The only idea I have come up with for dealing with the short logs is to make a flat on them and use some 1/2" lag bolts to attach them to a piece of 3/4" plywood (bad idea?).
Any links to a spanning jig?


----------



## woodnthings (Jan 24, 2009)

*You Tube has some great videos;;;*





 
Electric Band Mill:


----------



## Julian the woodnut (Nov 5, 2008)

That electric bandsaw looks like a great idea! With all his tinkering ability, you think a blade guard would have been built! I bet a 3 phase motor would just hum right along without much fuss.


----------



## slabmaster (Mar 30, 2008)

I tried to cut short ones in half with my chainsaw mill then resaw on my 14" bandsaw but the those bandsaws don't have a way to lube the blade when cutting green wood and don't work very good as the blade gets coated too fast with sap.If you look at your pic, you will see where the blade burned in places in the cut.And cutting wide boards wound be even woest.I just use my csm when the wood is green now.


----------



## dirtclod (May 7, 2008)

There's a lot of homemade jigs out there but I don't have links. By coincidence another member posted his unique approach: http://www.woodworkingtalk.com/f26/jig-short-logs-blocks-13199/#post103639

You can gain some inspiration from his. But most are simply a piece of wood to span the bunks with built in mill stops. Knees and dogs (2 of each) are worked out on a case by case basis. Generally they are cobbled togather.
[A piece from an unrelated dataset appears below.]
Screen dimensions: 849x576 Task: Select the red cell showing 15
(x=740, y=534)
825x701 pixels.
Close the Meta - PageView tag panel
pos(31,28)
I'd be careful using lags as they damage the wood and can present a hazard to the blade.


----------



## TexasTimbers (Oct 17, 2006)

Dax,

Did you end up getting all the logs milled?


----------



## daxinarian (Sep 8, 2008)

He is coming on Sunday. Apparently he has a smaller mill back at his place so they are going to get milled there... I will try to take pictures while we are milling (I say we, but I think the only thing I will be doing is lifting and moving wood)


----------



## daxinarian (Sep 8, 2008)

*update*

So he came out on Sunday and we started milling the largest dia log, it was actually 46" long which was just long enough to catch the hold downs on the machine. Unfortunately the device that sets the thickness of each cut was not working right so there is a bit of variation between each piece. To make matters worse, once he finished cutting the first log, the mill stopped going "down", so he could only raise the blade... He has a call in to get it fixed and is planning on coming back next weekend to finish the job (with either his fixed mill or his old manual mill).

I will try to get some pictures of the boards that were successfully milled in the next day or so.


----------